- [DESCRIPTION OF THE TASK]:
Each entry is to be output as written, so that none is missing.

#### STUDY MATERIAL

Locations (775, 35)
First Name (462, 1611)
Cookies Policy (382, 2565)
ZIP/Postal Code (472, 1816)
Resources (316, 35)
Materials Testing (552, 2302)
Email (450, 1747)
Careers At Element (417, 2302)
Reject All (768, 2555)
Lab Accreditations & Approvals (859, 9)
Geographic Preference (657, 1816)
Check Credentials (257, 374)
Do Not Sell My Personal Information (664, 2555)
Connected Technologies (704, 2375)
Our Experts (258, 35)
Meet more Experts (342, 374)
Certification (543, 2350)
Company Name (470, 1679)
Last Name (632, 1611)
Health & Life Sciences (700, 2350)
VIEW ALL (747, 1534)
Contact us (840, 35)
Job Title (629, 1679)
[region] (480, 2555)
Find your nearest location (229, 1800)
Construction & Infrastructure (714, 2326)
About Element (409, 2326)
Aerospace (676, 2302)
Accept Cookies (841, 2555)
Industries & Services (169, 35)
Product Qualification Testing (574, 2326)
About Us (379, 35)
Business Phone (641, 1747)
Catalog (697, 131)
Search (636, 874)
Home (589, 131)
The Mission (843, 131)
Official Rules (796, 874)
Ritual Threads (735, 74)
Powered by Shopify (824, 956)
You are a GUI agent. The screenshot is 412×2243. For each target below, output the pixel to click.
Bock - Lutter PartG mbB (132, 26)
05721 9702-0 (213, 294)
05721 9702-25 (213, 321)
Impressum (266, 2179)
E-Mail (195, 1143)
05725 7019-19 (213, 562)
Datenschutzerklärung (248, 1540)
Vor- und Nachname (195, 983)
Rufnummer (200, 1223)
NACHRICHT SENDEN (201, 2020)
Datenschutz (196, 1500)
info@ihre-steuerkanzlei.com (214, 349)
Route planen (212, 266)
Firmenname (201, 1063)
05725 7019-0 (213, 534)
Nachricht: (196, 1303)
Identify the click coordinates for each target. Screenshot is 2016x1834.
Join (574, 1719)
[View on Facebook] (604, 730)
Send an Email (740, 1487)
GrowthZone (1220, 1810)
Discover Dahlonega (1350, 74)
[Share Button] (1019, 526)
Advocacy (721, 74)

########

- [SOLVED EXERCISE]:
Locations (775, 35)
First Name (462, 1611)
Cookies Policy (382, 2565)
ZIP/Postal Code (472, 1816)
Resources (316, 35)
Materials Testing (552, 2302)
Email (450, 1747)
Careers At Element (417, 2302)
Reject All (768, 2555)
Lab Accreditations & Approvals (859, 9)
Geographic Preference (657, 1816)
Check Credentials (257, 374)
Do Not Sell My Personal Information (664, 2555)
Connected Technologies (704, 2375)
Our Experts (258, 35)
Meet more Experts (342, 374)
Certification (543, 2350)
Company Name (470, 1679)
Last Name (632, 1611)
Health & Life Sciences (700, 2350)
VIEW ALL (747, 1534)
Contact us (840, 35)
Job Title (629, 1679)
[region] (480, 2555)
Find your nearest location (229, 1800)
Construction & Infrastructure (714, 2326)
About Element (409, 2326)
Aerospace (676, 2302)
Accept Cookies (841, 2555)
Industries & Services (169, 35)
Product Qualification Testing (574, 2326)
About Us (379, 35)
Business Phone (641, 1747)
Catalog (697, 131)
Search (636, 874)
Home (589, 131)
The Mission (843, 131)
Official Rules (796, 874)
Ritual Threads (735, 74)
Powered by Shopify (824, 956)
You are a GUI agent. The screenshot is 412×2243. For each target below, output the pixel to click.
Bock - Lutter PartG mbB (132, 26)
05721 9702-0 (213, 294)
05721 9702-25 (213, 321)
Impressum (266, 2179)
E-Mail (195, 1143)
05725 7019-19 (213, 562)
Datenschutzerklärung (248, 1540)
Vor- und Nachname (195, 983)
Rufnummer (200, 1223)
NACHRICHT SENDEN (201, 2020)
Datenschutz (196, 1500)
info@ihre-steuerkanzlei.com (214, 349)
Route planen (212, 266)
Firmenname (201, 1063)
05725 7019-0 (213, 534)
Nachricht: (196, 1303)
Identify the click coordinates for each target. Screenshot is 2016x1834.
Join (574, 1719)
[View on Facebook] (604, 730)
Send an Email (740, 1487)
GrowthZone (1220, 1810)
Discover Dahlonega (1350, 74)
[Share Button] (1019, 526)
Advocacy (721, 74)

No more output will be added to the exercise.